Su adhesión al movimiento nacional no le impidió sin embargo ser fiel a sus convicciones y principios cuando estos colisionaban con las prácticas del gobierno. En ese sentido, su defensa y las constantes visitas que hacía en la cárcel al escritor comunista Alfredo Varela, autor de la novela «El río oscuro» en la que se basa su obra maestra «Las aguas bajan turbias», es una muestra cabal de como podía públicamente marcar su posición personal frente a una decisión del propio peronismo, ya que Varela era en la década del ´50 un preso político.

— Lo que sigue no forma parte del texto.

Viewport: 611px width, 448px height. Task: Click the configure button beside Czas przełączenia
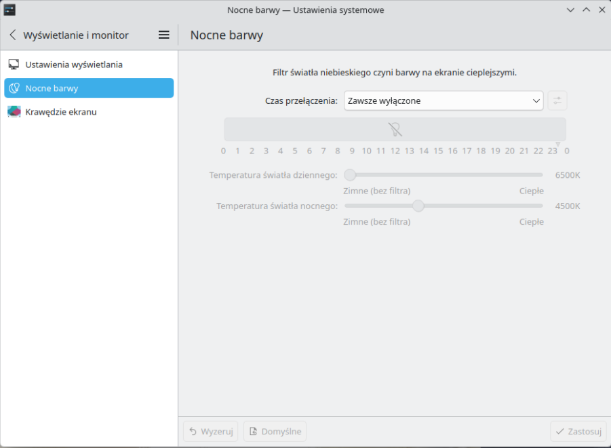pyautogui.click(x=557, y=100)
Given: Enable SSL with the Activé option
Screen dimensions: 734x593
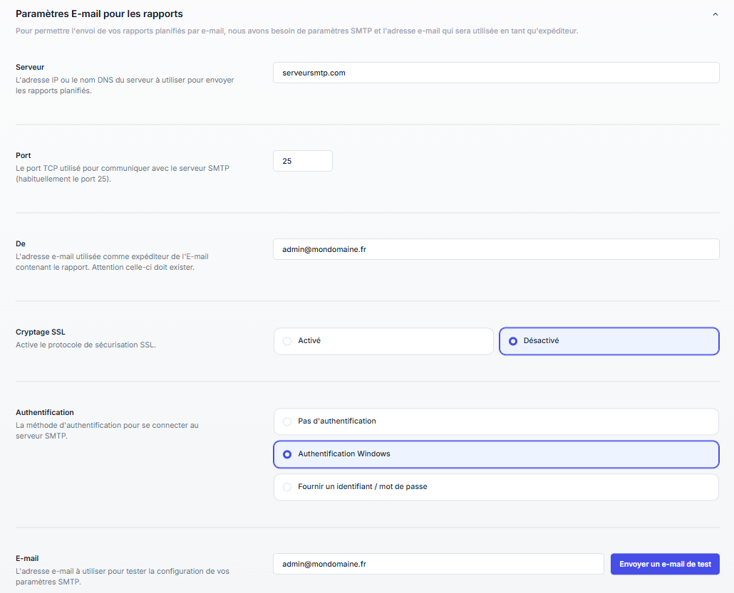Looking at the screenshot, I should 383,341.
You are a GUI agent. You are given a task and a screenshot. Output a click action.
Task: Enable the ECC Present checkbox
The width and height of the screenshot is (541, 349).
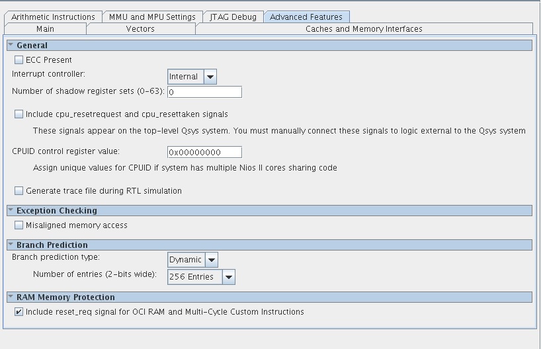19,60
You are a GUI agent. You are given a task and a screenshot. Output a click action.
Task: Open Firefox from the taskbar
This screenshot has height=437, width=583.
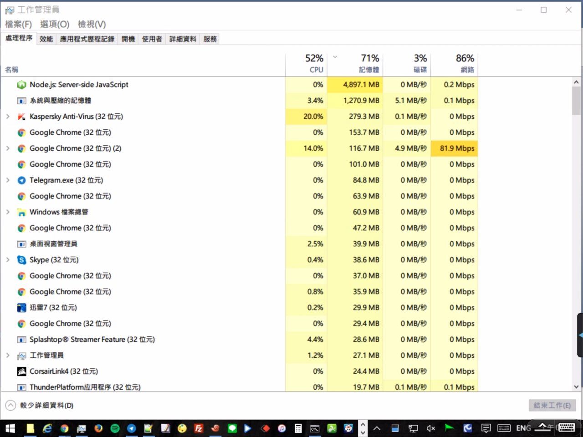click(98, 428)
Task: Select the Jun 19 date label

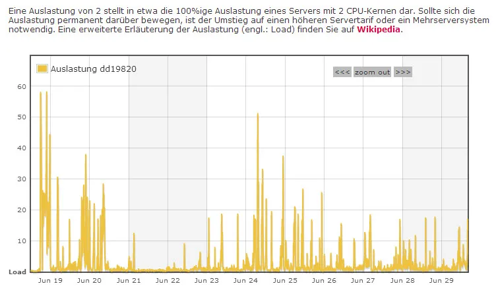Action: pos(50,280)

En 1985, a los 40 años del mítico 17 de octubre, Hugo del Carril declaró: «Estoy convencido que el artista está obligado a pronunciarse políticamente, en especial si sigue una corriente popular, como la gente de cine, la radio, la televisión y lógicamente el teatro, porque si todos ellos no están del lado del pueblo, ¿quién lo va a estar? Cuando un artista llega a un determinado nivel de fama, contrae la obligación de jugarse por toda esa gente que lo ha llevado al éxito, es decir el pueblo al que dirige su mensaje»

Su versión de «La marcha peronista» es un clásico no solo de la política argentina, sino también de un modo emblemático de interpretar la épica desde la música, con un registro absolutamente moderno para su época.